These men had no idea that the Corinthian church was using them as unwitting leaders of these various factions, and as excuses for their sin. “Paul said that we didn’t need to follow the Law of Moses, so that means that I can do whatever we want!” “Well, Peter still lives in Jerusalem and follows the whole Law, and he’s the leader of the Apostles, so obviously he’s right!” “Well, if Apollos were here, I know that he would be on my side!”
The church is just as divided today as it was then. It’s really not any better. I’m not just talking about denominations – which get kind of a bad rap, actually – but true divisions based on race, culture, worship style, theological arguments, and more. There are black churches that won’t accept white people, white churches that won’t accept black. There are suburban churches that won’t help the poor and inner city churches that hate rich people. There are churches dominated by well educated professionals and those by working class folk. There are churches for the young, for the old, and for those in between. There are religious churches that have hundreds of rules and disciplines, and others dedicated to freedom and exploration. And even within the ones that look mixed, there are cliques and factions and groups.
And yes, there are divisions here. There are people sitting in this church today who refuse to have other people from their church in their own home, and still hold bitter resentment against them. There are people sitting here today who literally hate others in this church. There are some who tiptoe around others for fear of setting them off, and others who gossip about and mock their brothers or sisters in Christ behind their back. There are some who use the feeblest excuses to avoid being with others in the church, who would choose a dozen other things to do rather than pray with, study with, play with, eat with, or help people in their church.
There are some who couldn’t care less what was happening in the lives of those who they have attended church with for years, and are secretly happy when something bad happens to them – even people within their own family. Some are jealous of the success that others have achieved, the house they have, the car they drive, the phone they use, the state of their marriage, their family achievements … while others look down on their fellow Christian because they disagree with the lifestyle they lead – not that the choices are sinful, they just don’t like it. Some, though they would never say it, are annoyed by the presence of children, while others are annoyed by the presence of old people. They want to be in a place built only for them, literally wishing that the people around them were gone so they could be more comfortable.

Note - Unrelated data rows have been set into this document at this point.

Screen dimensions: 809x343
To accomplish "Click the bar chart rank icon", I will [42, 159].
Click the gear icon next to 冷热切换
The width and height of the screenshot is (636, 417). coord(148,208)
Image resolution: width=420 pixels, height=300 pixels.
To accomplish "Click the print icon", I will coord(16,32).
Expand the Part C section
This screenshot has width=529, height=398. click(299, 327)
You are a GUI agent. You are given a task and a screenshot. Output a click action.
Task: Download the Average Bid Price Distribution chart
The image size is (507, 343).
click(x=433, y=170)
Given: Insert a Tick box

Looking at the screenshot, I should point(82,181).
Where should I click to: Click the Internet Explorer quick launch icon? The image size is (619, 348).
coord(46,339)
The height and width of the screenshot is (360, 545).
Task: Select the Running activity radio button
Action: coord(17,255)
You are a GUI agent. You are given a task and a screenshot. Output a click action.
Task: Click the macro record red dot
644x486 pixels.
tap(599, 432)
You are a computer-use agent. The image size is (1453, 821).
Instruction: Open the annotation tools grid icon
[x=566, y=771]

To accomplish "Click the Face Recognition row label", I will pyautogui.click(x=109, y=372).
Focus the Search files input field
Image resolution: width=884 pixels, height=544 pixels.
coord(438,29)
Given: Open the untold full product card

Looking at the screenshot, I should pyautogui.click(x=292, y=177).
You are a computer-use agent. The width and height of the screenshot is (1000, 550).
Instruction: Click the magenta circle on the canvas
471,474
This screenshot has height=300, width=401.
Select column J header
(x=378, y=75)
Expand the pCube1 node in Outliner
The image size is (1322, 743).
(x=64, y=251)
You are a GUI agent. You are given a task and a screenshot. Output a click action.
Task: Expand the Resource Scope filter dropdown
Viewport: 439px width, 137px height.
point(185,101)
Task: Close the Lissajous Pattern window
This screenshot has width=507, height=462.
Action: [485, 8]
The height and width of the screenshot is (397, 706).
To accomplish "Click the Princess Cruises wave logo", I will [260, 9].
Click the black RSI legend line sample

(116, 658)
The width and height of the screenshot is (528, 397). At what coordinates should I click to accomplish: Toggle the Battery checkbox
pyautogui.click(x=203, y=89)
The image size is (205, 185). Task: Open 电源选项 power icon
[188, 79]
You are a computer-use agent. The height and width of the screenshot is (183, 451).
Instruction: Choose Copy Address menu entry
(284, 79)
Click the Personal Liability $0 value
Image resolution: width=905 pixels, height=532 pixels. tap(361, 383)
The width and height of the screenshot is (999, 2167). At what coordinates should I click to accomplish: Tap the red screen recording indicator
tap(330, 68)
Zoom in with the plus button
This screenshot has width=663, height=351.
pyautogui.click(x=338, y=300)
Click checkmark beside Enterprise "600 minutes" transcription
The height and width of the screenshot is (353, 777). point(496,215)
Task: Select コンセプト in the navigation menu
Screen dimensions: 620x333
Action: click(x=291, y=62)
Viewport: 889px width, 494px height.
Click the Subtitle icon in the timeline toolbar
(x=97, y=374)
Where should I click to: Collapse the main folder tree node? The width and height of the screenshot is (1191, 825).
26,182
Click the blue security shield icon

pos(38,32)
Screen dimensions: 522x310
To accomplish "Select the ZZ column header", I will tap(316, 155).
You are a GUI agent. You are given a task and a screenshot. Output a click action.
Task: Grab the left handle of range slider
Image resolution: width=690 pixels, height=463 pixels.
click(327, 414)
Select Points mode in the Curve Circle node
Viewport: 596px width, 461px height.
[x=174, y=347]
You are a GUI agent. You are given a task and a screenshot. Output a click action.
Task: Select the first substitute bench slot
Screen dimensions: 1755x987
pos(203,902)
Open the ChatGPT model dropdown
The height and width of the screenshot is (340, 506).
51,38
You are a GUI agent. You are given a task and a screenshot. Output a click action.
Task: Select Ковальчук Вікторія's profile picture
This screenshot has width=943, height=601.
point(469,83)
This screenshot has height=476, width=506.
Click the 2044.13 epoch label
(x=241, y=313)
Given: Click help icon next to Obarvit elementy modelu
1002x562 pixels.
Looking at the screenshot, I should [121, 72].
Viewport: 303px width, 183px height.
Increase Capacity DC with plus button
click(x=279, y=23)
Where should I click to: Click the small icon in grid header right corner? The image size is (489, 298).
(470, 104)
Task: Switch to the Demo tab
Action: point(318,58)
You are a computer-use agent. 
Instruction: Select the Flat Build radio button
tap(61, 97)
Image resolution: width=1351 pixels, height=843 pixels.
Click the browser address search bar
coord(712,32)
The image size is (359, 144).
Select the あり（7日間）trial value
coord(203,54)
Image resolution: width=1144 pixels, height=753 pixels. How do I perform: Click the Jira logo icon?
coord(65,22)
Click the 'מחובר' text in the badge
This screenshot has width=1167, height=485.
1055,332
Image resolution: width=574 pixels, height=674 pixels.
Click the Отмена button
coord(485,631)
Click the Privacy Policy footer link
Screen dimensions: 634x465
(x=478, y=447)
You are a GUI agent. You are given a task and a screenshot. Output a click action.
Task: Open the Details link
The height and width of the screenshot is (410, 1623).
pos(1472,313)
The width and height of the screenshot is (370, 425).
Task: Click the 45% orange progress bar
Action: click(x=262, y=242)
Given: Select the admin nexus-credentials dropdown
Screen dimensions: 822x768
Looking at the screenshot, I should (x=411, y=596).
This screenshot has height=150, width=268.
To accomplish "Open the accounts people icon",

Many people here today don’t pray for the people that attend their church. Not a single word lifted up to God on behalf of the people they worship with every week. In fact, if you asked them to name the people sitting around them – let alone share something important about them – they couldn’t do it anyway. Many couldn’t care less whether the people that are sitting around them came to church or not and literally refuse to take me up on my encouragement to follow up with those who are missing. If half the church got hit by a bus this Wednesday, they might not even notice for weeks to come.
There are people here today who divide themselves from the church simply refuse to serve. They’ll come, sit, stand, sing, and then leave – but they won’t serve. Why? Because they see this church the same way they see Tim Hortons. Those around them aren’t real people – just workers that make the coffee, seat fillers in a faceless crowd, non-people that aren’t worth the time to get to know. They’ll smile politely while quietly judging them by their clothes, hair, or whatever – but until they need something, they won’t bother to even acknowledge their existence.
They don’t care if a deacon, teacher and other worker burns themselves out. If one of the deacons worked themselves into a sickness, or feels the only way out from under their church workload is to leave, they would either not notice – or worse, blame them for not being strong enough.
They don’t care if the parents around them need a break. They don’t care if the kids need a smile and a kind word because they had a rough week. They don’t care if the musicians showed up an hour and a half before they did. It doesn’t even cross their minds. Church is like Tim Hortons. They come, float past everyone, consume whatever they like, dismiss what they don’t, hope nobody bothers them, and then leave without ever making a mark in anyone’s life – or allowing anyone to make a mark in theirs. And then have the audacity to complain about the overburdened servants if things don’t go their way!
A Good Year
I love you guys enough to tell you straight, that our church has divisions.
We’ve grown a lot in the past year. God has blessed us with new families, new opportunities to serve, and new challenges that required us to support one another. We’re having one of our best financial years in a long while, and have been blowing our missions giving away! We’ve seen lives changed, people saved, dedicate and rededicate their lives to Jesus. We’ve had relationships grow, grown deeper in our theology, and witnessed true miracles happen among us. This has been an amazing year, and it’s been my privilege to be your pastor.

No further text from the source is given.